The teacher walks in, it’s me, here to share what it takes to build and sustain wealth from strategic planning.  I pull up the syllabus on the smart screen and walk through what we’ll accomplish together this semester.  Some in class are disappointed on the topics they see.  Unfortunately, trading virtual currencies and options, investing in SPACs, and day trading on your device are not part of this curriculum.  There are students (there always are) who are convinced that there is a shorter process to building wealth.  They grab their backpacks and leave class convinced they can do it better on their own.  A smaller group now remains in their seats, and we proceed with the course.

We begin by sharing a process all students, regardless of age and wealth, may use to get financially organized.  This includes listing out every account they own on an excel spreadsheet alongside its location and current value.  Once this is complete, they list out debts, including current interest rates, monthly payments, and years to a zero balance.  Next, the students are free to label each account with a job description and purpose.  Retirement, education, cash reserves, fun money, big ticket purchase, travel, etc.  It’s their money and they choose what to do with it.  What do you think they see?  Any redundancies or overlap?  A major cornerstone in getting financially organized has just been accomplished.  A light now shines on all that is owned and owed, highlighting the student’s priorities by simply following the math.  What grade might you give yourself as a student relative to your financial organization and readiness?

The next assignment is to think about what really matters to you and those you care about.  What do you most hope to accomplish with your time and financial resources?  Do you have any fears or worries?  Three years from now you’re back in class, what has transpired personally and professionally for you to feel great about your progress?  How do you define what enough means to you?  These are not easy questions and often you can’t accurately answer them in one sitting.  It takes reflection and life to play out for you to gain clarity and ownership around what’s most important.  Take your time, there is no rush.  I’ll be here when you’re ready.

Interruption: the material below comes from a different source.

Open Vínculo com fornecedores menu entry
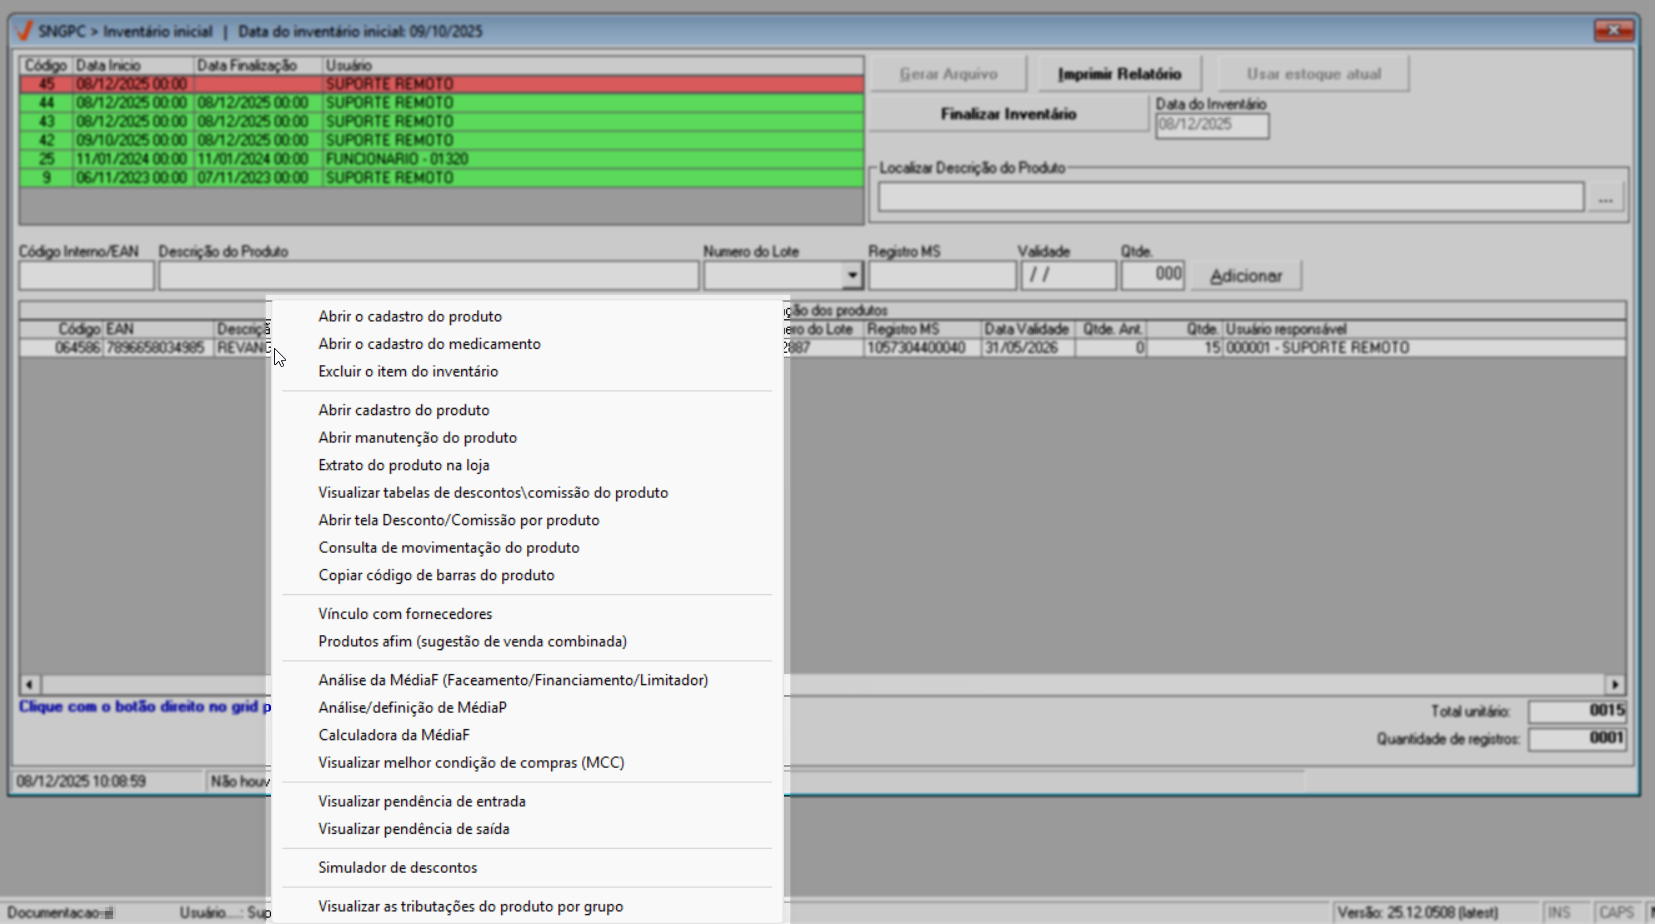 (405, 614)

What’s been outlined above are the first steps to creating a strategic plan for your family.  It’s noteworthy in this 100-level class we didn’t’ begin with investment strategies and trading.  I believe there is tremendous value in personal financial organization and creating free space to think through all your possibilities first.  Slowing down and setting aside time deliberately to strategize is one of the largest value propositions a teacher may offer their students.  Many investors may make the mistake and open investment accounts without consideration to how their decisions tie back to other financial and life priorities.  Our approach, as counter initiative as it sounds, is planning and possibilities first, portfolios second.  Why is that?

Without reflecting on the full picture how can you successfully invest for the long term?  The answer is you cannot.  You need to understand cash reserves, liquidity, and rank your goals before a dollar is to be invested.  Without a plan in place first, how will you know how you are doing?  All these themes and more are like a wool sweater, sooner or later, all the threads connect.  Pull on one and you are pulling on them all.

The problem that investors experience as they sit in class is that this approach is really boring.  It’s easy to tune out and ignore the homework, putting it off to a later date.  Then something happens, good or bad, opportunity or threat, and an important decision is necessary.  Relating this decision back to your plan (that already exists) may reduce stress and provide choices as you contemplate your next steps.  All of this is made possible by having a plan (and planner) and doing your homework along the way.  This homework consists of thinking and talking out loud on a periodic basis with someone you trust.  This dialogue overtime allows you to clarify in your own words what you want from your investments and more importantly life.  It puts all events in perspective and leads to not reacting to the latest fire drill.  Rarely are any reactive decisions good decisions that stick long term.  You need time to process and think about where you are and where you most want to go.